EXERCÍCIOS PROPOSTOS ::
1. Resuma em duas frases o texto sobre narcisismo destrutivo.
2. Prossiga o texto sobre narcisismo destrutivo a partir da última frase apresentada.

TRECHO DA PÁGINA ::
════

Em pacientes onde o narcisismo destrutivo predomina, na relação analítica, eles sentem-se humilhados e vencidos pela revelação de que é o objeto externo quem contém as qualidades valiosas que eles haviam atribuído a seus próprios poderes criativos. Uma função primária do estado narcisista foi ocultar qualquer consciência da inveja e da destrutividade e poupar o paciente desses sentimentos.

Nesses pacientes, existe um desejo de destruir o analista, que pela transferência se torna o objeto e a fonte de vida e de bondade. O paciente pode ficar extremamente assustado com a destrutividade que lhe é revelada na análise, e muitas vezes é acompanhado de impulsos autodestrutivos. Assim, quando se vem dependentes do analista preferem morrer, destruir o progresso e insight analíticos e pessoais. Nesse ponto, com freqüência, esses pacientes tendem a abandonar o tratamento e também atuarem de maneira autodestrutivas em outras áreas de suas vidas, tanto profissionais como nas relações pessoais. A morte é idealizada como uma solução para todos os problemas.

Ao lidar com pacientes psicóticos ou fronteiriços, Irma B.Pick[12] diz que eles podem ficar mais ou menos impermeáveis à cooperação analítica normal e podem atuar de maneira a confrontar o analista com sérios problemas de manejo da análise. Eles podem requisitar uma sessão extra no fim de semana, situação em que a aquiescência do analista pode significar alimentar ou reforçar partes narcisicas tirânicas do paciente; a recusa pode provocar ou reforçar sofrimentos, as vezes, profundos. No caso de pacientes suicidas, podem ter implicações de vida e morte.

É claro que nestas situações o paciente projeta maciçamente partes do self e objetos internos para dentro do analista; tais pacientes também provocam no analista a sensação de estar desamparado e a mercê do comportamento vingativo e explorador do paciente, enquanto este parece impenetrável às necessidades do analista. É uma difícil tarefa sentir e suportar essas sensações sem, ao mesmo tempo ficar alienado daquelas partes do paciente que são frágeis e necessitadas de apoio.

════

EXTRATO DOS REGISTROS ::
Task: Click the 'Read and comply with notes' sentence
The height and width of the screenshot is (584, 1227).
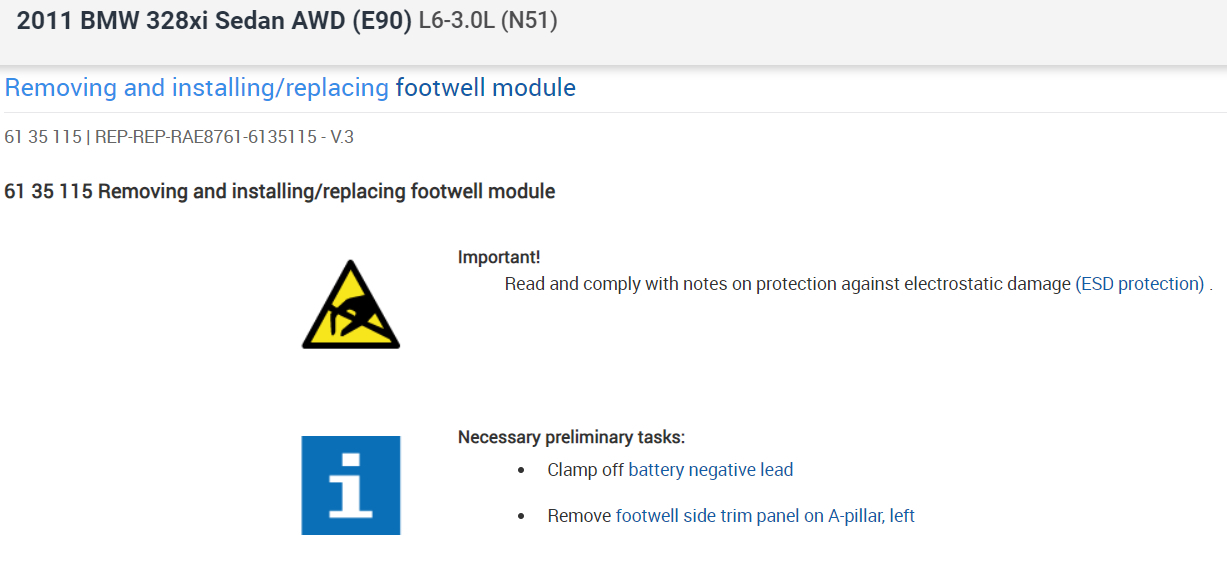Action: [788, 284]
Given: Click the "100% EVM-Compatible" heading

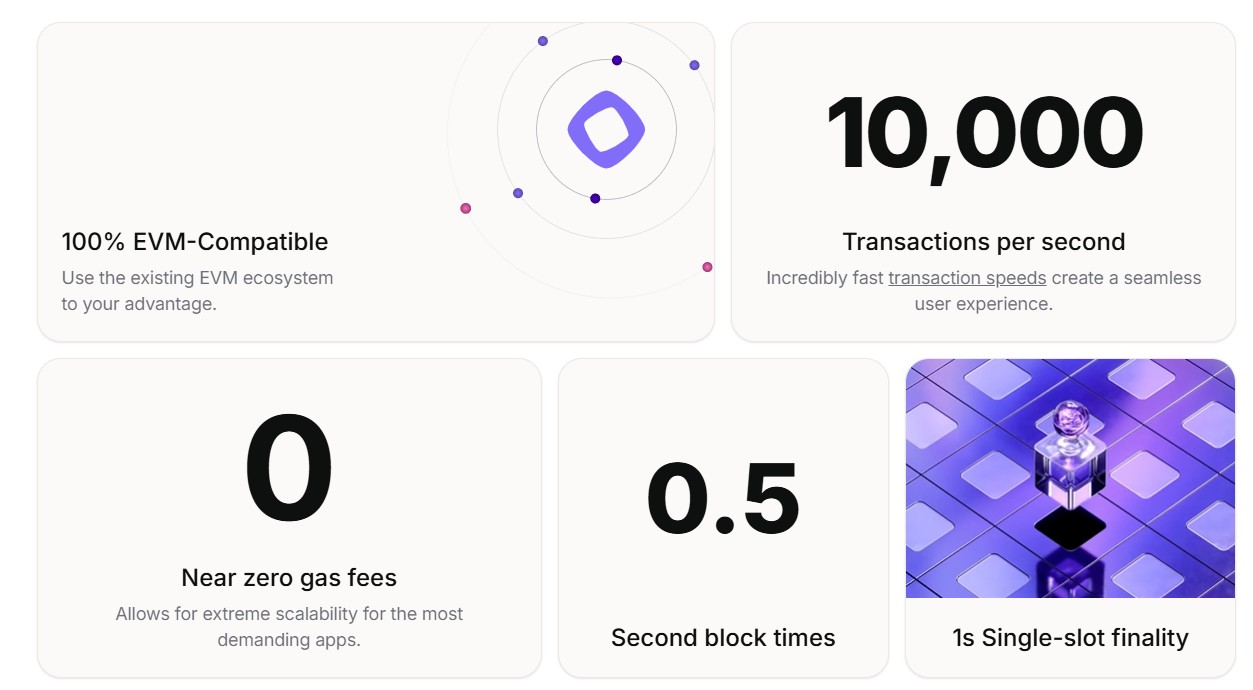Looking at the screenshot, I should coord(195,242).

════

RESPOSTAS DAS TAREFAS ::
1. Em pacientes nos quais predomina o narcisismo destrutivo, a revelação de que as qualidades valiosas pertencem ao objeto externo provoca humilhação e desperta o desejo de destruir o analista, muitas vezes acompanhado de impulsos autodestrutivos, do abandono do tratamento e da idealização da morte. Com pacientes psicóticos ou fronteiriços, o analista enfrenta sérios problemas de manejo, pois eles projetam maciçamente partes do self para dentro dele e o fazem sentir-se desamparado, e é difícil suportar essas sensações sem se alienar das partes frágeis do paciente.

2.
O analista também fica envolvido num esforço maciço, não só para conter as projeções do paciente, mas também para manejar seus próprios sentimentos. Quando a análise caminha bem, o analista pode se dar ao luxo de ser capaz de manejar a combinação de envolvimento com distanciamento. Nos casos mais difíceis, seu poder de confundir e sua capacidade de invadir a mente do analista e perturbá-lo pode levar o analista, ao menos por algum tempo, a perder o controle e ficar incapaz de funcionar com o distanciamento necessário para pensar.

O analista precisa ter forças para conter os sentimentos de ódio, induzido pelo impermeável paciente/bebê explorador e parasita juntamente com o amor e a preocupação pelo bebê carente e desamparado no paciente. Isso permite ao analista ajudar o paciente a perceber que esses sentimentos contraditórios podem ser suportados, de modo que o paciente pode ser auxiliado a começar a entrar em contato com problemas do self e objetos internos.

Joel Zac[13], em seu texto de 1967, relaciona a ansiedade de separação com o acting out e a ruptura do enquadre na relação semana – fim de semana analítica. Para ele, “a situação analítica é o conjunto total de ações e relações que tem lugar na sessão, no curso de um tratamento, entre analista e paciente e no âmbito analítico. Aqui, paciente e analista constituem uma unidade funcional que estão comprometidos de diversas formas no mesmo processo dinâmico, numa relação cambiante”.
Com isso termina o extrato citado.